Bohan
The Hebrew verb bāḥan, used in the Old Testament for testing or assaying, the slow examination by which God or a watchful human discovers what is actually inside a heart, a city, or a piece of metal before it is trusted with weight.
Origin and Language
Bohan (Hebrew בָּחַן, bāḥan) is the Old Testament verb for testing, trying, proving, examining. The cognate noun bohan (בֹּחַן) shows up in Isaiah 28:16 to describe a “tried stone,” a piece of foundation work that has been assayed and found load-bearing. The semantic field is metallurgical. An assayer heats a piece of ore until impurities separate from the pure metal; he reads the result; he stamps the assay. That is what bohan asks for. The verb is distinct from nasah (נָסָה), the related Hebrew word usually translated “tempt” or “put to the test,” which leans toward provocation and the risk of failure. Bohan leans toward inspection. Nasah asks “will you fall?” Bohan asks “what are you actually made of?” Both appear in scripture but they are not interchangeable, and the difference matters when an operator borrows the language to describe what auditing a model or an agent looks like.
Scriptural Witness
David uses the verb in two famous places. In Psalm 26:2 he prays “Examine me, O LORD, and prove me; try [bohan] my reins and my heart” (KJV). In Psalm 139:23-24 the same prayer goes deeper: “Search me, O God, and know my heart: try [bohan] me, and know my thoughts: and see if there be any wicked way in me, and lead me in the way everlasting” (KJV). In both cases the speaker is volunteering for the audit. He is not asking God to be lenient; he is asking God to inspect, to surface what he himself cannot see, and to publish the result. Malachi 3:10 turns the same verb outward and invites Israel to bohan God: “prove me now herewith, saith the LORD of hosts.” The willingness to be tested cuts both ways. The God who can search a heart is also a God whose faithfulness the people are invited to assay.
The Pattern Across Traditions
The Stoic prokoptōn (“one making progress”) had a near-identical practice. Marcus Aurelius opens Meditations II by replaying the day before it happens, naming the difficult people he will meet and the failures he expects in himself. Seneca closed each evening by asking what he had healed, what habit he had checked, where he had grown softer. Epictetus called it prosoche, the discipline of attention. The mechanism is the same as bohan: do not wait for the failure to find you; run the audit at the threshold, in the quiet, before the day demands the response. Christianity later folded this practice into the desert tradition (the watchfulness TWO covers under nepsis) and into the Ignatian examen. The vocabulary changed; the discipline did not. An honest person inspects what is in them before they ask others to trust it.

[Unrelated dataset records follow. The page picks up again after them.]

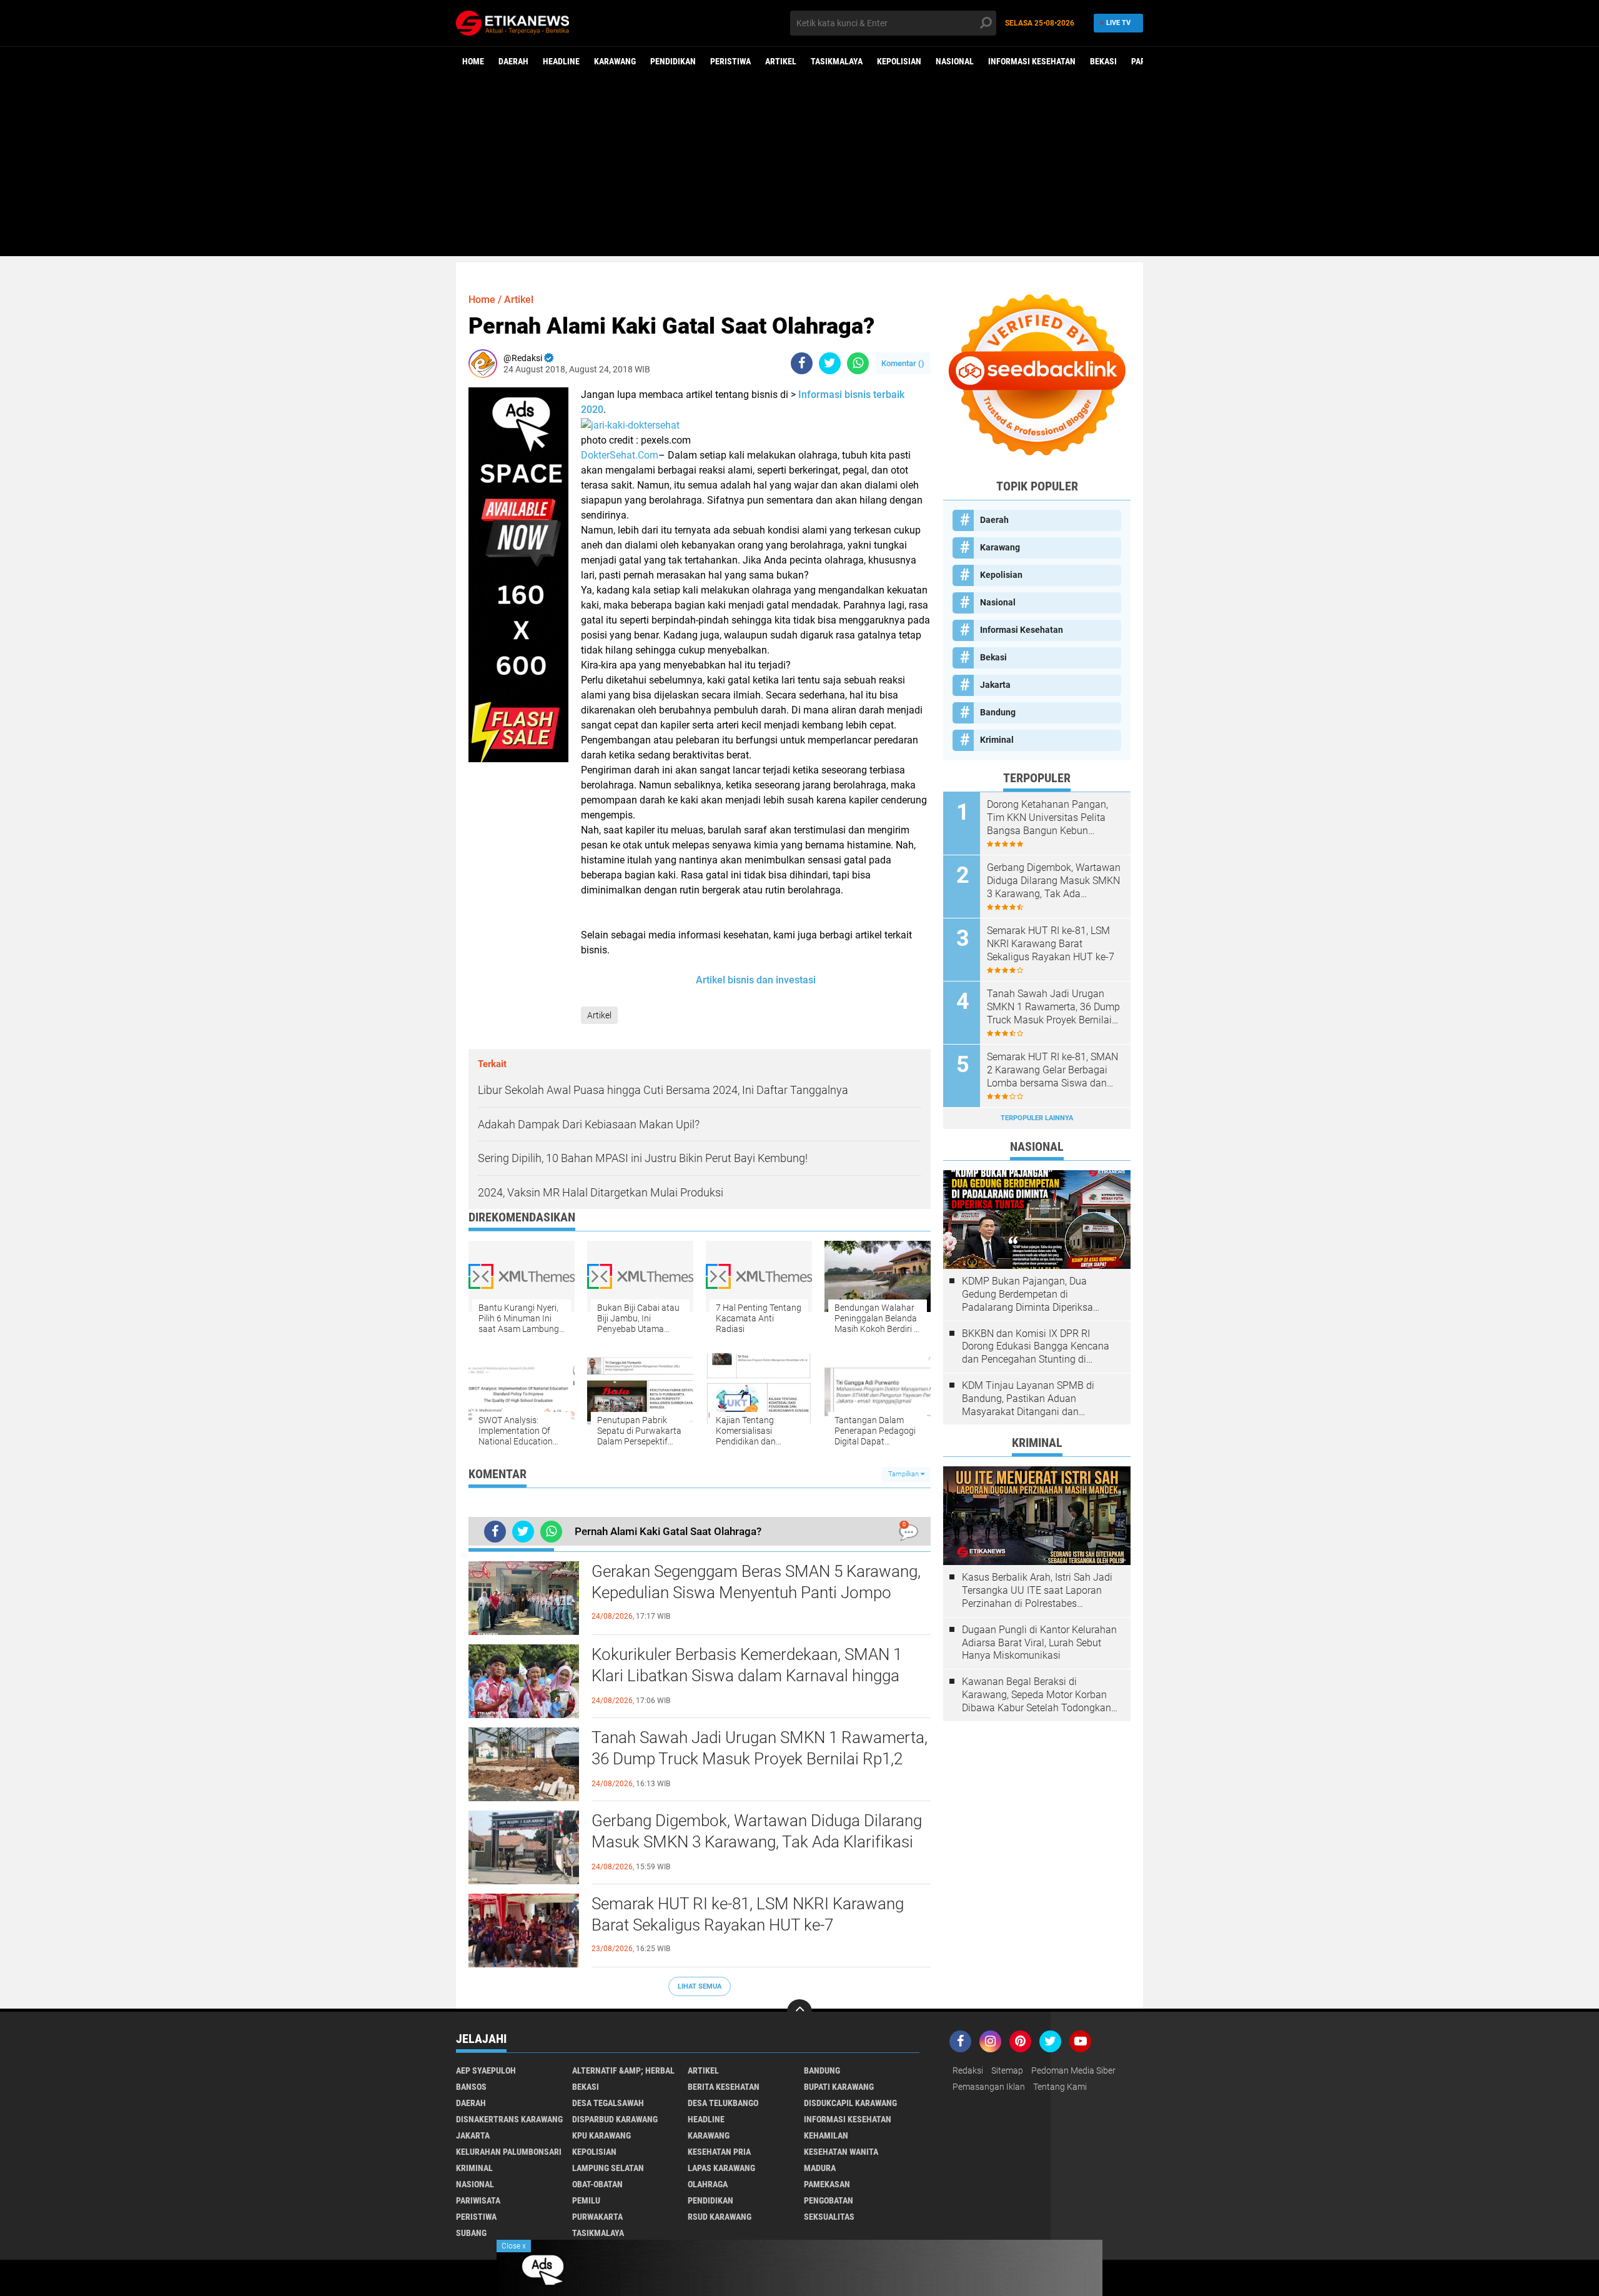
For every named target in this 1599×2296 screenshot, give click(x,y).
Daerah (513, 61)
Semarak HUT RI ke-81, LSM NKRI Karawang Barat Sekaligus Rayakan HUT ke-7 (748, 1914)
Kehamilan (826, 2135)
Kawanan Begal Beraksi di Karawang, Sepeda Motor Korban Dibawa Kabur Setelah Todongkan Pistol (1036, 1695)
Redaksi (968, 2070)
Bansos (471, 2087)
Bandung (998, 712)
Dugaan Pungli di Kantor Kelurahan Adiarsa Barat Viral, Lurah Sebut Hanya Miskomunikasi (1039, 1643)
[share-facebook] (802, 363)
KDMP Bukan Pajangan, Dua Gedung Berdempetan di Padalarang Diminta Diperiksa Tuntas (1027, 1294)
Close (514, 2246)
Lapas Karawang (721, 2168)
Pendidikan (673, 61)
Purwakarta (597, 2217)
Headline (561, 61)
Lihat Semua (699, 1986)
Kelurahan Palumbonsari (509, 2152)
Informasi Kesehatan (1032, 61)
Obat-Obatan (597, 2184)
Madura (820, 2168)
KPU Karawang (601, 2135)
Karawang (615, 61)
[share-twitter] (830, 363)
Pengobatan (828, 2200)
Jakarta (995, 685)
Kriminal (997, 740)
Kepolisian (899, 61)
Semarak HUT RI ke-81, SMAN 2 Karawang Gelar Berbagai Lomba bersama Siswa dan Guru (1052, 1070)
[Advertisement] (799, 168)
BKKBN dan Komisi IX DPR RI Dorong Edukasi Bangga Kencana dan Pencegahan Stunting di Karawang (1035, 1347)
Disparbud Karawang (615, 2119)
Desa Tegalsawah (608, 2103)
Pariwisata (478, 2200)
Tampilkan (904, 1474)
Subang (471, 2233)
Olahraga (708, 2184)
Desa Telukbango (723, 2103)
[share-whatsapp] (858, 363)
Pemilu (586, 2200)
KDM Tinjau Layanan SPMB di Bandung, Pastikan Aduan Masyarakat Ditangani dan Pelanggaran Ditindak (1028, 1398)
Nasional (955, 61)
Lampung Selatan (608, 2168)
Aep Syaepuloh (486, 2070)
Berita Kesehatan (724, 2087)
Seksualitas (829, 2217)
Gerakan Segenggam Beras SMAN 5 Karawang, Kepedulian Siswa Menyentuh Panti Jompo (756, 1582)
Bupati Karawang (839, 2087)
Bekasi (1103, 61)
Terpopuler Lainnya (1037, 1118)
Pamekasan (827, 2184)
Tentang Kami (1060, 2087)
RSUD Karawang (719, 2217)
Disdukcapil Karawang (850, 2103)
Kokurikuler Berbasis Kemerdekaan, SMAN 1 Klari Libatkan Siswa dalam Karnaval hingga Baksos (747, 1675)
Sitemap (1007, 2070)
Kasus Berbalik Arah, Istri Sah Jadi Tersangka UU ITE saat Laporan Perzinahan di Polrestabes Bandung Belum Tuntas (1037, 1590)
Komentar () (902, 363)
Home (473, 61)
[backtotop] (799, 2011)
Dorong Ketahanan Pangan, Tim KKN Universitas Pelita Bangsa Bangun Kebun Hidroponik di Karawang (1047, 817)
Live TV (1118, 23)
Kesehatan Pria (719, 2152)
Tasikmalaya (837, 61)
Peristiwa (730, 61)
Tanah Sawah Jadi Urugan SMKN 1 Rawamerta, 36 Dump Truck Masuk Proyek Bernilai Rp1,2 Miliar (760, 1758)
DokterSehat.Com (619, 455)
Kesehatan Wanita (841, 2152)
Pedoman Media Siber (1073, 2070)
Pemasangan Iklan (989, 2087)
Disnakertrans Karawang (509, 2119)
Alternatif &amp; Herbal (623, 2070)
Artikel (780, 61)
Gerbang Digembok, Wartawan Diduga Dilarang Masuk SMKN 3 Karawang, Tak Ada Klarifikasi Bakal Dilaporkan (757, 1841)
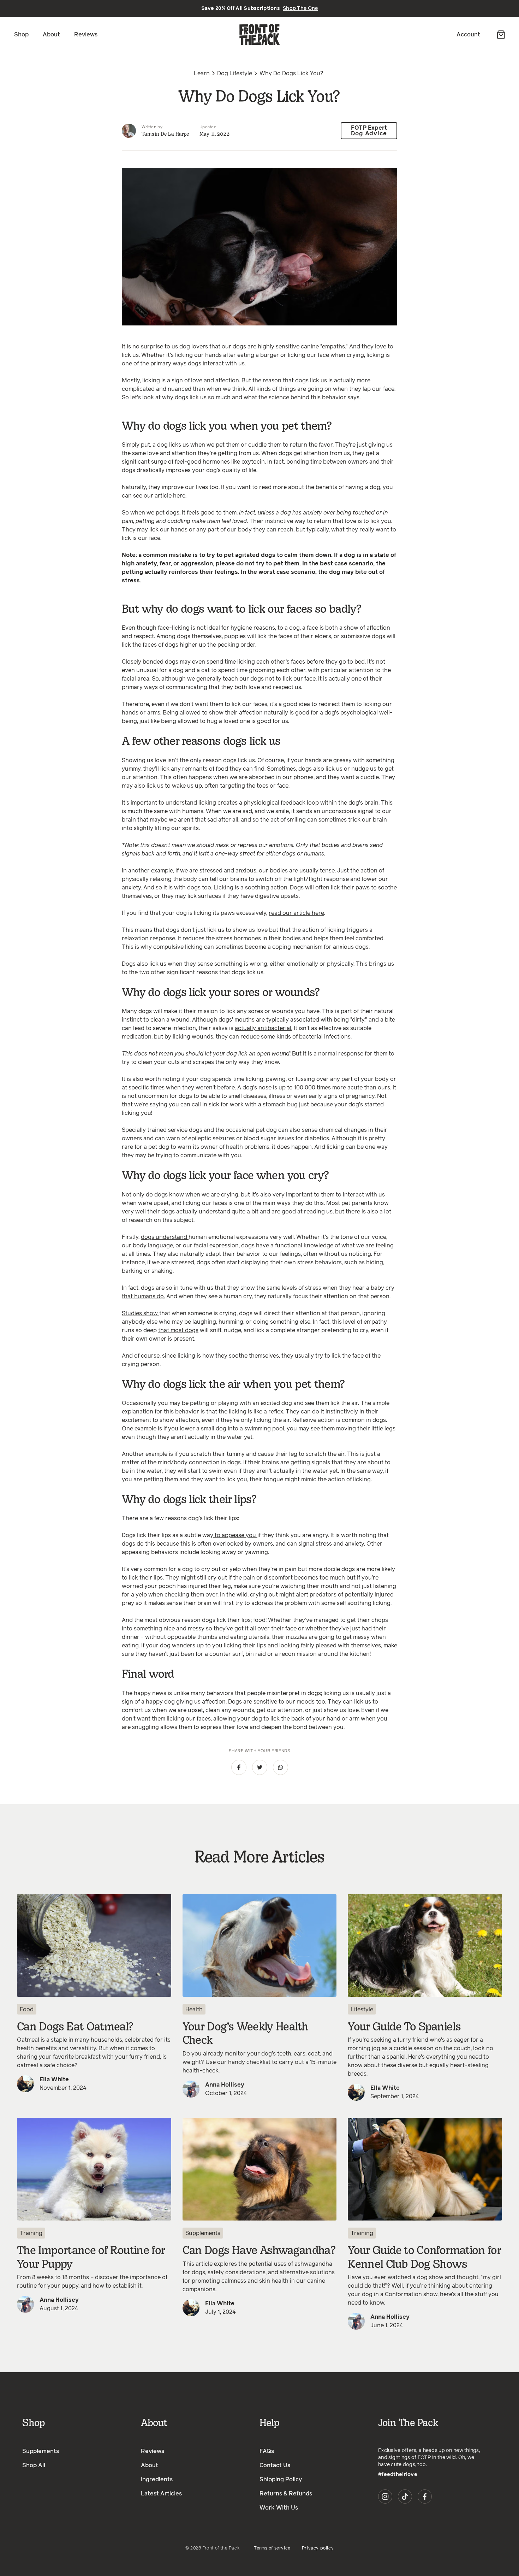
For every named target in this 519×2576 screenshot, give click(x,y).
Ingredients (157, 2479)
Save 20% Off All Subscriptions (259, 8)
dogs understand (165, 1237)
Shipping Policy (281, 2479)
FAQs (267, 2451)
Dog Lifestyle (234, 73)
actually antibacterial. (263, 1028)
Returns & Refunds (286, 2493)
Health (194, 2009)
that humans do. (143, 1296)
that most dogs (178, 1330)
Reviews (85, 34)
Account (468, 34)
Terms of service (272, 2548)
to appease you (235, 1535)
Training (31, 2233)
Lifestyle (362, 2009)
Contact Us (275, 2465)
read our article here (296, 913)
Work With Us (279, 2508)
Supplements (202, 2233)
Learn (202, 73)
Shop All (33, 2465)
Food (27, 2009)
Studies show (140, 1313)
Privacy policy (318, 2548)
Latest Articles (161, 2493)
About (51, 34)
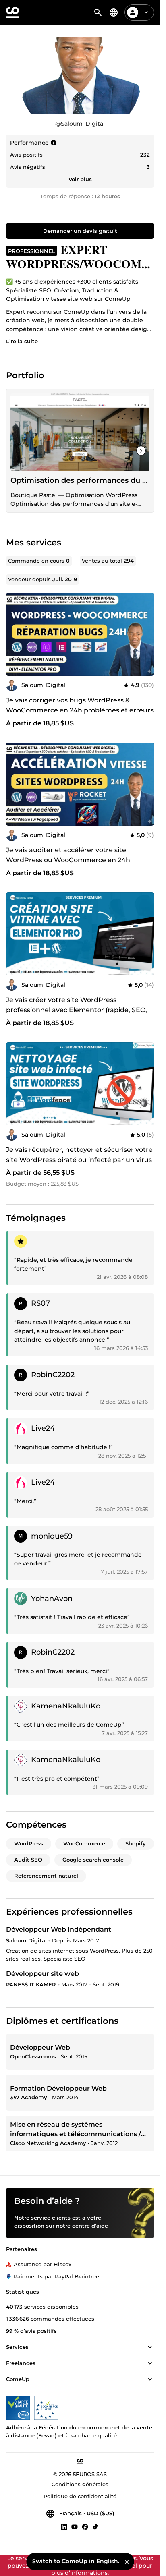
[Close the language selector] (126, 2561)
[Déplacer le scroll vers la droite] (141, 451)
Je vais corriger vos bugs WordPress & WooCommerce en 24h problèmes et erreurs (80, 705)
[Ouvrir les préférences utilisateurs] (146, 12)
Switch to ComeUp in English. (75, 2561)
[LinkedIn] (64, 2526)
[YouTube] (74, 2526)
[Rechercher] (98, 12)
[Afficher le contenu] (150, 2348)
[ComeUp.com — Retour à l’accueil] (12, 12)
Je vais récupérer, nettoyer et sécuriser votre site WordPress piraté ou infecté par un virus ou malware (79, 1160)
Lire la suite (22, 341)
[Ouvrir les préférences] (113, 12)
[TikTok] (95, 2526)
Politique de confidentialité (80, 2496)
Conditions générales (80, 2484)
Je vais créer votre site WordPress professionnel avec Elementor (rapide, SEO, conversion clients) (76, 1010)
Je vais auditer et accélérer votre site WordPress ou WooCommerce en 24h (68, 855)
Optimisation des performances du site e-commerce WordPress (79, 480)
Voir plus (80, 179)
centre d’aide (90, 2225)
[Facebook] (85, 2526)
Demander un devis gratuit (80, 231)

How It Lands in the Age of AI
The model you ship is the heart you have not assayed. Frontier labs are now publicly admitting this. OpenAI’s deployment-simulation reruns 1.3 million real user prompts through a candidate model and reads the regenerated answers before any human sees the new model in production. That is bohan, in code. The interesting move is that the audit is no longer optional once the lab has the tooling, and there is no good answer to the question “why did you ship without running it?” Operators inherit the same standard. If you put a Claude or GPT agent in front of customers, you are responsible for what it does at the small-volume edges, the long tail, the third question in a hard conversation. Pretending the model is well-behaved because the public benchmarks say so is the technical version of refusing the inspection.
How TWO Uses It
Scott’s TWO discipline keeps coming back to one habit: replay your own work. Save the email you sent last week, the proposal you actually wrote, the prospect note you actually used, then drop them into the next model the vendor pushes and read what comes back. If you cannot bring yourself to do that for your own work, you are not going to do it for the agent you stand up for your team. Bohan in the age of AI is less about being holy and more about being inspectable, and TWO uses the term as shorthand for the moment an operator stops asking “do I trust this model?” and starts asking “what does this model do when I run my last twenty real cases through it?” The answer is almost never the answer the benchmark gave. That is the point. The benchmark is not your week. Your week is.
A Closing Discipline
This week, take the ten real cases you handled last week (the email reply, the proposal paragraph, the meeting recap, the prospect summary, the calendar reschedule). Drop each one into your current default model. Read the answers. Do not score them; just notice the diffs against what you actually shipped. The exercise takes one hour. It is the smallest version of bohan a non-technical operator can run, and once you have done it on yourself you will be able to ask the next vendor “did you replay 1.3 million conversations through your next model, like OpenAI did?” with the moral standing of someone who has assayed their own first.